Los jefes de departamento tienen mandatos por dos años. En ese lapso no se puede hacer nada, por consiguiente nadie determina el rumbo del departamento de una manera estratégica. Se necesita pensar a futuro. En el estado de São Paulo, la FAPESP podría organizar grupos en los cuales la gente pudiera establecer proyectos en colaboración. Eso traería críticas para la mejora del proyecto y también eliminaría dualidades cuando más de un grupo quisiera dedicarse a lo mismo. Tendrían que unir fuerzas y hacerlo juntos. La producción científica aquí se concibe en función de la cantidad de artículos. Ocurre que los niveles de citas son más bajos que en otros países, incluso aunque no sean de habla inglesa. Elaboré un gráfico con las 400 mayores universidades del mundo, comparando el número de citas con un índice de aptitud en inglés. Esa correlación da una línea recta, y Brasil está muy mal posicionado.

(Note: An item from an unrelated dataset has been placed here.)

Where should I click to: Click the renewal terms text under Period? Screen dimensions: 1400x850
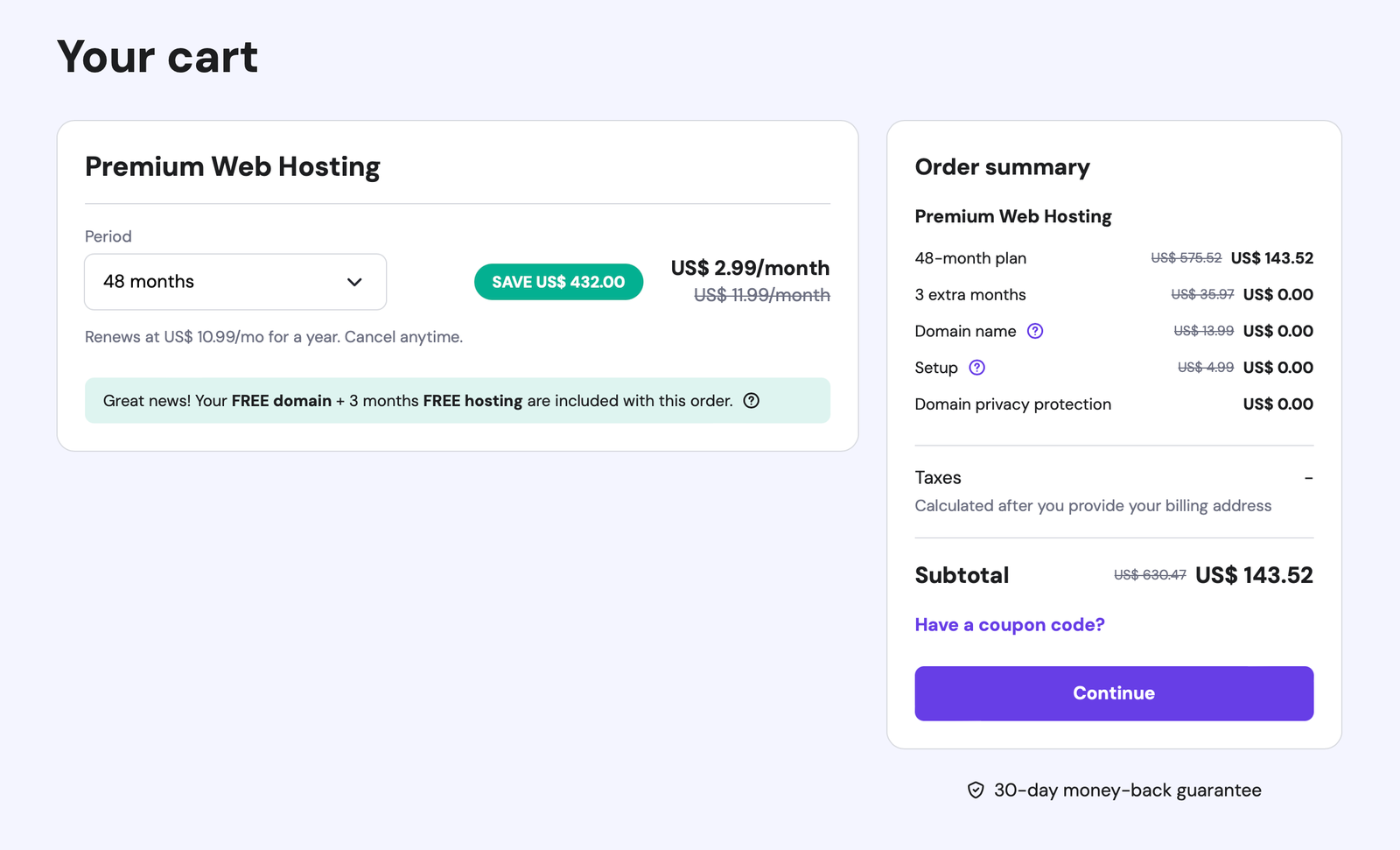273,336
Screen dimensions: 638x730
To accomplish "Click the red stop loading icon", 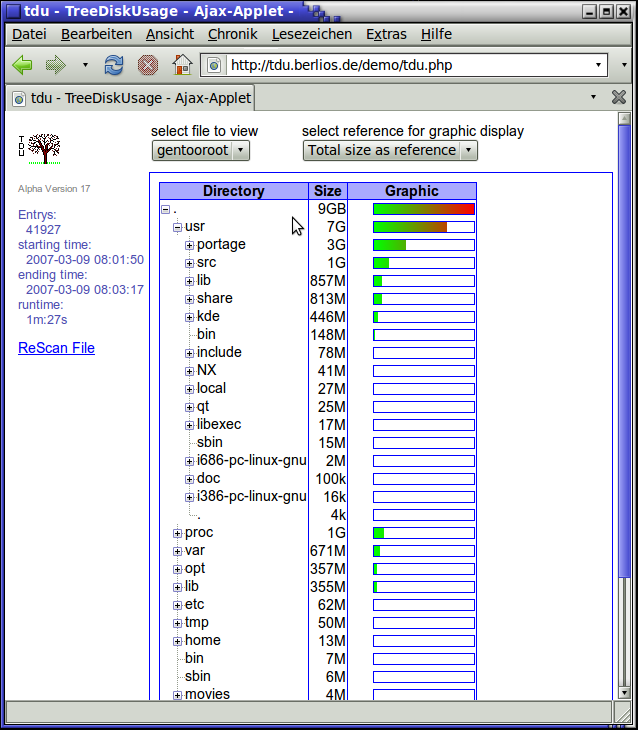I will click(147, 65).
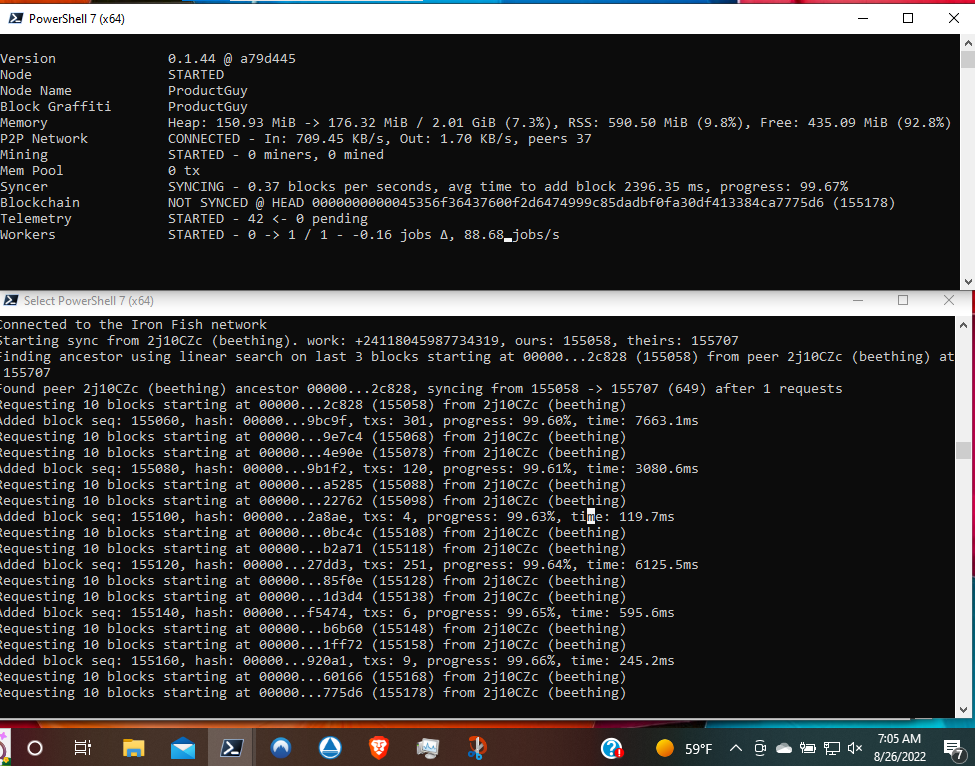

¿Por eso fue que usted inició el curso de inglés para la ciencia, el cual impartió en el posgrado hasta hace poco?
Así es. Ellos tenían que redactar un ensayo por semana y puse un límite de 30 alumnos por curso. Podría haber tenido 100, pero ya me llevaba toda la semana corregir y reescribirlos, para que ellos vieran cómo hacerlo correctamente. Les gustaba mucho. A los jóvenes en nivel de posgrado hay que estimularlos para que utilicen el inglés directamente en el laboratorio, en el trabajo y en los grupos de debate, así como en la redacción de proyectos. Eso puede mejorar la capacidad de obtener financiación y publicar artículos de calidad.